→ Given exercise
Copy each of the records below line for line, changing nothing.

→ Input data
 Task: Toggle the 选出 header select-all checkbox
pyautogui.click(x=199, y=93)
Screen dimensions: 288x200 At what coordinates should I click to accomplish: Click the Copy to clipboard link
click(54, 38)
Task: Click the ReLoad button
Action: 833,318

→ Output of the task
 Task: Toggle the 选出 header select-all checkbox
pyautogui.click(x=199, y=93)
Screen dimensions: 288x200 At what coordinates should I click to accomplish: Click the Copy to clipboard link
click(54, 38)
Task: Click the ReLoad button
Action: 833,318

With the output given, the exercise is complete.